Given passage
════
JobRepository for several Spring Batch jobs

Question

Context

We are trying to establish standards about how to use Spring Batch in a large IT service, with distinct business interests.

We will likely have several batches belonging to different business domains. We already know that some of them will have to fetch some parameters from a table common to all batches (i.e. Java and COBOL; e.g. date parameters).

Volumetry

The number of Spring Batch jobs we will implement is hard to evaluate. There is no goal to rewrite existing COBOL batches, and continuous-flow processing is encouraged whenever possible.

Some questions for proofs-of-concepts arise from time to time, but with few conclusive work for the time being.

We also already have a few idempotent batches but those use map based JobRepositories. However, a world where all batches are idempotent is a fantasy.

Question

One of the questions we have and I cannot find documentation or recommendations about is the following.

In this context, what is the best approach for the JobRepositories? Is it better to store all of them into one central DB or should each JAR or business unit have its own DB?

Addendum

Personal thoughts

I think it would seem only logical to have the batch metadata in the same place as the parameters. I do not think we can add tables to the schema where the parameters table is, but we can probably have a view of it in the schema where we create the Spring Batch metadata model.

The real question is to know whether it is better to have one metadata storage for all or to make individual ones.

Wish for official recommendations

I did not find any recommendation for this in Spring Batch's documentation but I will be immensely grateful if you can include a link to official recommendations. If it is not possible, any enlightened advice is good to take.

Michael Pralow · Accepted Answer

there is no "best" approach, you need it tailored to your requirements

pro central jobrepository

centralism in your it department
one scheduler (-system to operate the jobs)
- weak argument, more of an indicator for a "central" culture
one infrastructure to run the jobs (e.g. application server cluster)
no problem with central database downtimes (e.g. maintenance)

contra central jobrepository

no centralism in your it department
take all above and reverse it :-)
business data is not on same database as job repo (e.g. DB2 and Oracle)
- downtime problem ahead...
════
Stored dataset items
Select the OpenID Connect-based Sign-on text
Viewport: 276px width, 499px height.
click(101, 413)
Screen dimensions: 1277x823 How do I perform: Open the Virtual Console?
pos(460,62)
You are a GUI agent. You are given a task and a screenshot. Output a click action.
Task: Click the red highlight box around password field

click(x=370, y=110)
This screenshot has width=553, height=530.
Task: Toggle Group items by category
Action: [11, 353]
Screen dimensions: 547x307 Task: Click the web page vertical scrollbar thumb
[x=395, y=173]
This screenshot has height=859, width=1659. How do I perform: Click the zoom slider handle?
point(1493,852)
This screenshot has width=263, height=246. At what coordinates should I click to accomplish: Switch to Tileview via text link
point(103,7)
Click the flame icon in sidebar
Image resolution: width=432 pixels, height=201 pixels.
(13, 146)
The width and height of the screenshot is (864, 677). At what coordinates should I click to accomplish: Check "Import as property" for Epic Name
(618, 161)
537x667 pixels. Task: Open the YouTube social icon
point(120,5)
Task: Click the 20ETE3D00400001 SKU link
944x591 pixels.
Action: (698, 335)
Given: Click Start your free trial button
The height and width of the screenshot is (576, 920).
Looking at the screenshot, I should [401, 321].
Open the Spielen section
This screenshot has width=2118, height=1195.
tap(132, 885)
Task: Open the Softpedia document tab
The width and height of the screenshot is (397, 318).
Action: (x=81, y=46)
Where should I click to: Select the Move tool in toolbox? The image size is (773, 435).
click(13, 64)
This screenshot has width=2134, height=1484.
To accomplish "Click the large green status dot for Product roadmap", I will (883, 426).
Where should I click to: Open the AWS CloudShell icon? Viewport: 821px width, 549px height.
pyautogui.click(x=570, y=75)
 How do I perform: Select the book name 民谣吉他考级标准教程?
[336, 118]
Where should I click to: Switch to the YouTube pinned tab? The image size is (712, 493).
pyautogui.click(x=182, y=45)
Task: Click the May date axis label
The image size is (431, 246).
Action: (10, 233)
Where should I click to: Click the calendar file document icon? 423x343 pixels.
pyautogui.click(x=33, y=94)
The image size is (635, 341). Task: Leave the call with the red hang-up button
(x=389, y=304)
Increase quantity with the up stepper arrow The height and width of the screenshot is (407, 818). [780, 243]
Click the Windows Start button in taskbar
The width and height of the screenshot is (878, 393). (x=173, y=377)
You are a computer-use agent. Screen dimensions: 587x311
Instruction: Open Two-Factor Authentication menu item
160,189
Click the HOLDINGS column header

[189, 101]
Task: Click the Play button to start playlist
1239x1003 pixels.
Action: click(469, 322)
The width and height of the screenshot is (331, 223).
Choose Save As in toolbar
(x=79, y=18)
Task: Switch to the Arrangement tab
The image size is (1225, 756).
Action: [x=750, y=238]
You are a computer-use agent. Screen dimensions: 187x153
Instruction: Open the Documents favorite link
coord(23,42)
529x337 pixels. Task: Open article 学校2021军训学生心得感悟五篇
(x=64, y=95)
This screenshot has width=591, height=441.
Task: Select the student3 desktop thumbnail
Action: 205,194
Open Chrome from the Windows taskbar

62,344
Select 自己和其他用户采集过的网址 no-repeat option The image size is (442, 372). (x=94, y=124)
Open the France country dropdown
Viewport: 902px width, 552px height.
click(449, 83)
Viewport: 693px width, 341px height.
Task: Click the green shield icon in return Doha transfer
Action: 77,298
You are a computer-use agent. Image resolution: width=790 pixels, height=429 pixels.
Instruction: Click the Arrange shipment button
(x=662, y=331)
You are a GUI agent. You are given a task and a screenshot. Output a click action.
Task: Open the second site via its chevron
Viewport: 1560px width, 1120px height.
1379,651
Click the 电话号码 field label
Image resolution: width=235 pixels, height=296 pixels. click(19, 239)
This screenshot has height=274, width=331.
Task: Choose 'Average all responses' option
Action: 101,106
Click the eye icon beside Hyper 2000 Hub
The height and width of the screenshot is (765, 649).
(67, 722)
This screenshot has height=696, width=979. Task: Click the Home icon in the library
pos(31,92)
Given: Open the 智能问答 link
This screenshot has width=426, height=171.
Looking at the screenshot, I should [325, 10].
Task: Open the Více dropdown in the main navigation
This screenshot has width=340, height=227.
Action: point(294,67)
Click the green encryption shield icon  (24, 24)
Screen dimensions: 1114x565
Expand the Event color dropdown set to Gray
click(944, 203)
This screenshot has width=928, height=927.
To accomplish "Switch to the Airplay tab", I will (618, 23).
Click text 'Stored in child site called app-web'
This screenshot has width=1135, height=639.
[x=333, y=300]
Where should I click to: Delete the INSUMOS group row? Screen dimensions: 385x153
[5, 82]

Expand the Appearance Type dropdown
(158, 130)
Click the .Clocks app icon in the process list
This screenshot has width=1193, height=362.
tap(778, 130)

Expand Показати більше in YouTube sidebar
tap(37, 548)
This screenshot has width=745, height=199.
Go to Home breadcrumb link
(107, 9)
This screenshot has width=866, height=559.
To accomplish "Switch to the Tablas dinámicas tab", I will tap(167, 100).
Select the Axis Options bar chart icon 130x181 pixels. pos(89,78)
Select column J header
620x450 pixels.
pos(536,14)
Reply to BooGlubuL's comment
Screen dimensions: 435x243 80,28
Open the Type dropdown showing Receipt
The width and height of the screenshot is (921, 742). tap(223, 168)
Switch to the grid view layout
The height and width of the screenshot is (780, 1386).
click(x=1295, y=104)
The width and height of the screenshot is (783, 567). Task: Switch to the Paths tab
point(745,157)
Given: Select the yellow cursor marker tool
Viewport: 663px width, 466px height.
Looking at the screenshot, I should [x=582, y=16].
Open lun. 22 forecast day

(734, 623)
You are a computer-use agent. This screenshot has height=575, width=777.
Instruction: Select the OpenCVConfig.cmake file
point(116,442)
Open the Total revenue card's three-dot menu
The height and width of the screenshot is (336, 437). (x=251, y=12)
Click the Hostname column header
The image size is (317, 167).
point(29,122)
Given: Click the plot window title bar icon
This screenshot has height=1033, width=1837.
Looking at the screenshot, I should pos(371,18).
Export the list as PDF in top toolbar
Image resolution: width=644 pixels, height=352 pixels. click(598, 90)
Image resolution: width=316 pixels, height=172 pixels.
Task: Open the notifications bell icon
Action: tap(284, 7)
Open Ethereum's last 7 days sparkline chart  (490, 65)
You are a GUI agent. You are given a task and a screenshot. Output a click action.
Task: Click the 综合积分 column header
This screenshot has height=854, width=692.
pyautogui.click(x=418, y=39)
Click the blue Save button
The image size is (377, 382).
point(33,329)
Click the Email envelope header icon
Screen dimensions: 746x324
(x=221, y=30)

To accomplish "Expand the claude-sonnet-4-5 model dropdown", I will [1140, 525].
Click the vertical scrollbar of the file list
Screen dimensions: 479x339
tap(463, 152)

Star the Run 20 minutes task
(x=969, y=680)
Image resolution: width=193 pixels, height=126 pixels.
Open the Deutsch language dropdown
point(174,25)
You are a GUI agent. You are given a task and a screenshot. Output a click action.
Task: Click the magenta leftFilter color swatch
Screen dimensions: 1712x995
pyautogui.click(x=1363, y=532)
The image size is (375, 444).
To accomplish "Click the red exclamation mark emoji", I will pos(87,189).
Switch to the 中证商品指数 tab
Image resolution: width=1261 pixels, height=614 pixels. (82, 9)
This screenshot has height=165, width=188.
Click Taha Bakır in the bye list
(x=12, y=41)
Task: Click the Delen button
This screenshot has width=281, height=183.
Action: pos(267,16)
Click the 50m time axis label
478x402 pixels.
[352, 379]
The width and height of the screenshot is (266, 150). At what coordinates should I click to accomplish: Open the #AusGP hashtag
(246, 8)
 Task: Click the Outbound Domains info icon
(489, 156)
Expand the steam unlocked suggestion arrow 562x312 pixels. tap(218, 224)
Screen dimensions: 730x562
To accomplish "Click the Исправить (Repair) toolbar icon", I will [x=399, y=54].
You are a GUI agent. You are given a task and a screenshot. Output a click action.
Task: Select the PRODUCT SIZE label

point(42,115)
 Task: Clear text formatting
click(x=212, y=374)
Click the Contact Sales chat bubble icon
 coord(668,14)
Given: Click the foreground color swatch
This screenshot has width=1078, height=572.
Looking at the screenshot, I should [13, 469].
════
Exercise tasks
1) Duplicate the portion of the Spring Batch thread that begins at the words "We are trying" and ends after "e.g. date parameters).".
2) According to the Spring Batch thread, what kind of JobRepositories do the few existing idempotent batches use?

Correct answers
1)
We are trying to establish standards about how to use Spring Batch in a large IT service, with distinct business interests.

We will likely have several batches belonging to different business domains. We already know that some of them will have to fetch some parameters from a table common to all batches (i.e. Java and COBOL; e.g. date parameters).

2) Map-based JobRepositories.